Stored data:
###

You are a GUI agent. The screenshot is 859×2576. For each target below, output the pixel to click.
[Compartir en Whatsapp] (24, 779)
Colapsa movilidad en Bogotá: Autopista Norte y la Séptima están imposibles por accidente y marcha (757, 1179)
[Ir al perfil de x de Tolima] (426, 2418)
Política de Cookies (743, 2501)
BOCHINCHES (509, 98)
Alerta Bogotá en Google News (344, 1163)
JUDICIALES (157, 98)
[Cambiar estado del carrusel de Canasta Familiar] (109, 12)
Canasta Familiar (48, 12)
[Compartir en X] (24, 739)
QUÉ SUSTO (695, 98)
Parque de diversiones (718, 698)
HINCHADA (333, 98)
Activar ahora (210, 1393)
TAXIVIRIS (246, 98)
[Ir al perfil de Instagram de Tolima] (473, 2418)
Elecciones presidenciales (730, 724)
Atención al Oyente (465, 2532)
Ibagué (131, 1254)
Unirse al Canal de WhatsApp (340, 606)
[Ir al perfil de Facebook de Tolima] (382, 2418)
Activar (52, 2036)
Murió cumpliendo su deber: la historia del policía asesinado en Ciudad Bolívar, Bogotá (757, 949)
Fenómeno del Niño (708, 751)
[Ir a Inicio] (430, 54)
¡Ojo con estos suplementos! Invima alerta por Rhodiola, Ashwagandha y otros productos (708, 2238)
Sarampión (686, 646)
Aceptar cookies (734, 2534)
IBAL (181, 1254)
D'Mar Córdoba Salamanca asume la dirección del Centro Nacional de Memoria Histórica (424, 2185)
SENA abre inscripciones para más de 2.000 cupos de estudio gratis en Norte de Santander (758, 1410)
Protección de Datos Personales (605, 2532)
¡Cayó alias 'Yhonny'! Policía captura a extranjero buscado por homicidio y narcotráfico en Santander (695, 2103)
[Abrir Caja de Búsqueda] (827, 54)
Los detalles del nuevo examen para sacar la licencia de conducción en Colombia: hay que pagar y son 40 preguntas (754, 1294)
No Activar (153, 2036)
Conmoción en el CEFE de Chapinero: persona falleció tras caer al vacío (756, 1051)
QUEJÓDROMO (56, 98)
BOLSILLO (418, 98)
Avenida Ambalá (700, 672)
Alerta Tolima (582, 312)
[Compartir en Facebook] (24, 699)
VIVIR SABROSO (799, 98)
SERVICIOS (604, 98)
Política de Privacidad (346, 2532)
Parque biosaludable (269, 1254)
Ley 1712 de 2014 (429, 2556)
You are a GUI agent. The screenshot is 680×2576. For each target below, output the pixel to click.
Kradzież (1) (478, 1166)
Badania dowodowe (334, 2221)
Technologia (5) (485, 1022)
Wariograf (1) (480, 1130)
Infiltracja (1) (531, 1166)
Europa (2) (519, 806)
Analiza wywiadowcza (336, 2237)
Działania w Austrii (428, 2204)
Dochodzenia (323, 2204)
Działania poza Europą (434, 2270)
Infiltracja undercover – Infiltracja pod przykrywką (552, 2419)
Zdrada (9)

###

Problem statement: Could you transcribe the entries above word for word, from the line with "Activar (52, 2036)" down to the line with "Protección de Datos Personales (605, 2532)", keeping both?

Answer:
Activar (52, 2036)
Murió cumpliendo su deber: la historia del policía asesinado en Ciudad Bolívar, Bogotá (757, 949)
Fenómeno del Niño (708, 751)
[Ir a Inicio] (430, 54)
¡Ojo con estos suplementos! Invima alerta por Rhodiola, Ashwagandha y otros productos (708, 2238)
Sarampión (686, 646)
Aceptar cookies (734, 2534)
IBAL (181, 1254)
D'Mar Córdoba Salamanca asume la dirección del Centro Nacional de Memoria Histórica (424, 2185)
SENA abre inscripciones para más de 2.000 cupos de estudio gratis en Norte de Santander (758, 1410)
Protección de Datos Personales (605, 2532)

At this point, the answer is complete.